If you are interested in understanding more about the internals of Harbor this is a good blog post from the engineering team that gets into some of the details.
This is the public Harbor repo on Github. For people that are interested in joining the Harbor community (as opposed to just use it as part of the supported vSphere Integrated Containers product), feel free to interact directly with the engineering team over there and/or submit PRs.
Admiral is an extension of vRealize Automation 7.2 and it adds container support to vRealize Automation. You can find additional information about it here.
However, given Admiral has been developed independently and can be instantiated standalone, VMware decided to add Admiral to the vSphere Integrated Containers product.
Given that with VIC Engine we are leveraging the very robust vSphere features to schedule “ContainerVMs” on top of hypervisor hosts, we are not leveraging all the capabilities that Admiral provides in a scenario where you are using Linux Docker hosts on top of which you instantiate containers. However, we leverage a lot of Admiral features in the context of vSphere Integrated Containers including providing a user interface for Virtual Container Hosts consumption and the capability of composing multi-container applications to be deployed as a single entity.

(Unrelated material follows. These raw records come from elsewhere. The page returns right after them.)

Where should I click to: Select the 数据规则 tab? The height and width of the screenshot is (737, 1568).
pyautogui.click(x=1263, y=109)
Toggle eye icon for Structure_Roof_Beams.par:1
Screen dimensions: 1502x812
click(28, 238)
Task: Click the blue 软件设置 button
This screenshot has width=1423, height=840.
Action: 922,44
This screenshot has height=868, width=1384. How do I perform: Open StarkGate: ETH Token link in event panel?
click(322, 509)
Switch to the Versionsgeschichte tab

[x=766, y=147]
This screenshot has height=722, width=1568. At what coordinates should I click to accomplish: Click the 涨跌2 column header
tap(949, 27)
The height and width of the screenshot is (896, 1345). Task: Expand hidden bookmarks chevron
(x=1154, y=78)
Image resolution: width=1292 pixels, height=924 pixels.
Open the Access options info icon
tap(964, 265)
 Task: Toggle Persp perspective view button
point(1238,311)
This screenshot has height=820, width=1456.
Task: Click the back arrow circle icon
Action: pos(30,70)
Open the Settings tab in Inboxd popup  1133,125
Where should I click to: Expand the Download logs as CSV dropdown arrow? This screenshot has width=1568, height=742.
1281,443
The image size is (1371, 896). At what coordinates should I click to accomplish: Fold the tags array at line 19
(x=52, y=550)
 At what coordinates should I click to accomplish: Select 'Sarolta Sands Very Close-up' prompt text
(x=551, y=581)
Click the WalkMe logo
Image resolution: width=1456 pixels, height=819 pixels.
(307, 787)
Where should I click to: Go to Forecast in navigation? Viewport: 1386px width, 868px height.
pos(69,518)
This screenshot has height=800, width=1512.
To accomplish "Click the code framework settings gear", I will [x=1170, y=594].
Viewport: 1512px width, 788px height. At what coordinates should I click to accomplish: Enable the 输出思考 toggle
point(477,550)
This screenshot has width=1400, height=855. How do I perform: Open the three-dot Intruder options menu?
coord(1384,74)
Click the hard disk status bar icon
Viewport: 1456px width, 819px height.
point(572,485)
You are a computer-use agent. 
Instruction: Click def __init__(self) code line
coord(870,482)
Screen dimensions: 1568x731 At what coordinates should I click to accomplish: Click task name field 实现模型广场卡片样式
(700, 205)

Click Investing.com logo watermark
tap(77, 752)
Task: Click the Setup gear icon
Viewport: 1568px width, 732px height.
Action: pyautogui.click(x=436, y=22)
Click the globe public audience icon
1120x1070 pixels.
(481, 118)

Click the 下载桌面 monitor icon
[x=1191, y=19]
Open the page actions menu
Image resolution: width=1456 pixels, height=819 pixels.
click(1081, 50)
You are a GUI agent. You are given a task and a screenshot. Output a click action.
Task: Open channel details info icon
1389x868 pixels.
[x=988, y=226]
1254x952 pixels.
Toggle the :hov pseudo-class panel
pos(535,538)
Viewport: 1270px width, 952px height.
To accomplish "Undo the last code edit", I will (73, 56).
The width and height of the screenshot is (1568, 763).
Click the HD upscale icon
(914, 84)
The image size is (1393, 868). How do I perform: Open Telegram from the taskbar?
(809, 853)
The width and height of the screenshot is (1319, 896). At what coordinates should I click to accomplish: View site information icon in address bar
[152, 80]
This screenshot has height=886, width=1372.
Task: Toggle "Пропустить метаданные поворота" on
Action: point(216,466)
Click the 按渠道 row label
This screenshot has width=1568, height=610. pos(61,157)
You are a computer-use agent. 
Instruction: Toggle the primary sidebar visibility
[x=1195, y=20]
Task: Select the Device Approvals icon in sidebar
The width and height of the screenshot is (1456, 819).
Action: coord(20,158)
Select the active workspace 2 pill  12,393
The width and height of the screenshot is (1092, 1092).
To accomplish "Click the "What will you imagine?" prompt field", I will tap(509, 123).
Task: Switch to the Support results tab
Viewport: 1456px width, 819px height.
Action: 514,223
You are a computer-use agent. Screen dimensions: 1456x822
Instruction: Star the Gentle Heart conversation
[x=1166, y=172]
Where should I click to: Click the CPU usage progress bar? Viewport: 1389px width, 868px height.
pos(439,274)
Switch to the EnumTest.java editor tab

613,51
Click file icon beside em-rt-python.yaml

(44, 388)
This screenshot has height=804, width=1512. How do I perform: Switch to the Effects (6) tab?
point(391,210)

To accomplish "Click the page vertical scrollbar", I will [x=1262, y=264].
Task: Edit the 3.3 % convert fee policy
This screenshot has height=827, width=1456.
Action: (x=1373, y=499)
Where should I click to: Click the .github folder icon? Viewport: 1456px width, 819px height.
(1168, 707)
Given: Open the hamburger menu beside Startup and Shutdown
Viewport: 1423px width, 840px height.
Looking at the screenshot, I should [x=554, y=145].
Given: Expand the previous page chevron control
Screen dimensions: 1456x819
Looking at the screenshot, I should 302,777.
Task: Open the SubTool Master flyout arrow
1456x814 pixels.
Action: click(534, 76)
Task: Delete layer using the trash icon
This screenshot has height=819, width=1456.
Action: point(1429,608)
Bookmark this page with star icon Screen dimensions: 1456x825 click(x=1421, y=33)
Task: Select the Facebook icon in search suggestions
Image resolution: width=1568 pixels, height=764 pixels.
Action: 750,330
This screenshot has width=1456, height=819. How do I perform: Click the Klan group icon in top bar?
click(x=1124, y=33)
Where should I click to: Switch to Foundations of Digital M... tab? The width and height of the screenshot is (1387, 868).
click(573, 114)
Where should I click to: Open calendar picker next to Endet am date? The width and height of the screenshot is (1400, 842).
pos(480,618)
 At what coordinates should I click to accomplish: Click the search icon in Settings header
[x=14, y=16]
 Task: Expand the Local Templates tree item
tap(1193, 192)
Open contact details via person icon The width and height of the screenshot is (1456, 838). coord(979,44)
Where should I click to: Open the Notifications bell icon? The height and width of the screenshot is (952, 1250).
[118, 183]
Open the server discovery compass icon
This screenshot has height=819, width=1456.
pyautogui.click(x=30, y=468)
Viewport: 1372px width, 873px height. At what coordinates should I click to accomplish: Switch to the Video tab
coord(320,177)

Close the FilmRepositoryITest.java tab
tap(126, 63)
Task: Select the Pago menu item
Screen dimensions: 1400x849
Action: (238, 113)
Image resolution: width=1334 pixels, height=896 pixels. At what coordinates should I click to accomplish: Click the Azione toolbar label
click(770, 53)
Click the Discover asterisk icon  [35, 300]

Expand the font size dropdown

You can access the public Admiral Github repo here. As a reminder, Admiral is still considered Beta as part of vSphere Integrated Containers.
See vSphere Integrated Containers in action
Now that we talked about the technologies that comprise vSphere Integrated Conatiners, it is time to see them in action. This video shows how to use together the three technologies discussed above.
** Admiral has not been GAed yet so support for Admiral, as part of vSphere Integrated Container, is limited to the level of support we provide for Beta software.